With climate change, fuelled by decades of CO2 emissions produced by the most advanced countries and recently by the emerging new global players, we have experienced a massive increase in extreme weather events such as desertification, drought, and sea level rise.

With the pandemic, the COVID-19 virus spread similarly everywhere around the globe, but only the African countries ended up being heavily dependent on the good will of the most industrialized countries in providing vaccines and vaccination production capacities.

Lastly, the Russian war in Ukraine has provoked an indirect cause-effect – a severe disruption in wheat, fertilizers, and steel imports, causing a dramatic hunger crisis in the African continent and in many other remote areas.

Against this background, what lesson should the International community learn from this fil rouge?

Global crises require global cooperation. Multilateralism is the answer. Multilateralism is the only concrete way forward to face global crises like climate change, pandemics, terrorism, poverty, human rights, or the spillover effects of a conflict.

A globalised world opens the way for opportunities for a new enhanced multilateralism, a partnership among equals.

The risk, otherwise, is not only a new Cold War but also a world more and more divided into blocks among those who have the means to cope with the global crises and those who will be meant to suffer the consequences of global crises.
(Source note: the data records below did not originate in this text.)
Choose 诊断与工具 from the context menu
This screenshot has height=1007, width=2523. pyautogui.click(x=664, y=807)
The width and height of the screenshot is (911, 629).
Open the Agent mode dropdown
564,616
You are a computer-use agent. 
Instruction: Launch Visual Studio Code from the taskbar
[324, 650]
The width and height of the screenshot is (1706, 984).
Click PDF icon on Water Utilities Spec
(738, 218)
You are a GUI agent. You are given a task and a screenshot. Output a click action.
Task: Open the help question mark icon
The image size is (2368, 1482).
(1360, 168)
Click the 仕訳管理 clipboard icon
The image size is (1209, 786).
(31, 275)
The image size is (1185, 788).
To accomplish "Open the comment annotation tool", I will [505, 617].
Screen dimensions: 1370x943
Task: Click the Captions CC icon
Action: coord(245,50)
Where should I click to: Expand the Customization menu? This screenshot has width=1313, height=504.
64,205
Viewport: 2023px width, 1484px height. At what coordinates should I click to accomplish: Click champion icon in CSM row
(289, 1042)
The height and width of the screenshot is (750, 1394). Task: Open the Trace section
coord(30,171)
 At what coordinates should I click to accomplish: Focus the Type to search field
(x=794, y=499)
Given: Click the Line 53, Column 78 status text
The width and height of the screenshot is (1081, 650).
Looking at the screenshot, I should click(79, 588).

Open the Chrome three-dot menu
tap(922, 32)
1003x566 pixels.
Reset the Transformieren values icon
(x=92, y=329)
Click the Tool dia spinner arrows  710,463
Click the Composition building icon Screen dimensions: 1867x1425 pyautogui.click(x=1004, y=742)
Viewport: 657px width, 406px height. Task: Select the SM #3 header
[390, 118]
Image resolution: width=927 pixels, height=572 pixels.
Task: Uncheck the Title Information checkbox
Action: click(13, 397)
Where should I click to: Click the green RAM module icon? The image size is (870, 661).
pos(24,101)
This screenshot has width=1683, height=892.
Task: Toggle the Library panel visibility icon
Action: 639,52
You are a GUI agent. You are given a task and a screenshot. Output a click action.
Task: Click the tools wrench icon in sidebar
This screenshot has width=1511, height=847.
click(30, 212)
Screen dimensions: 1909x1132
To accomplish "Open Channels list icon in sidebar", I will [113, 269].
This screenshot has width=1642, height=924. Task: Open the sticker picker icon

Multilateralism is not meant to be a process with endless and inconclusive discussions. On the contrary, a coordinated and shared action to ensure adequate investments and means to finally cut this fil rouge and turn dependency into inter-dependency.

Parliaments, as the closest institutions to citizens and direct representatives of civil societies, are by definition the houses of diversities and dialogue. The house where multilateralism should be relaunched.

Hence, the Joint Parliamentary Assembly among the African, Caribbean and Pacific Countries and the European Union (ACP-EU JPA) is unique in this context. It’s the only multilateral institution that put together different continents’ lawmakers, each of them bringing different experiences and mandates but all bound by the awareness that only together we can face common and global challenges.

That’s the reason why we all expect that the upcoming ACP-EU Joint Parliamentary Assembly (29 October – 2 November 2022), in Maputo, Mozambique, will represent a turning point.

Orban’s Hungarian government is holding hostage the Post-Cotonou Agreement, a concrete instrument we have to get rid of dependency and arm the only weapon we want to trigger to face global challenges: multilateralism.

We, Europeans, must step up our commitments by strengthening the parliamentary dimension by approving the Post-Cotonou Agreement. Further delays are no longer acceptable.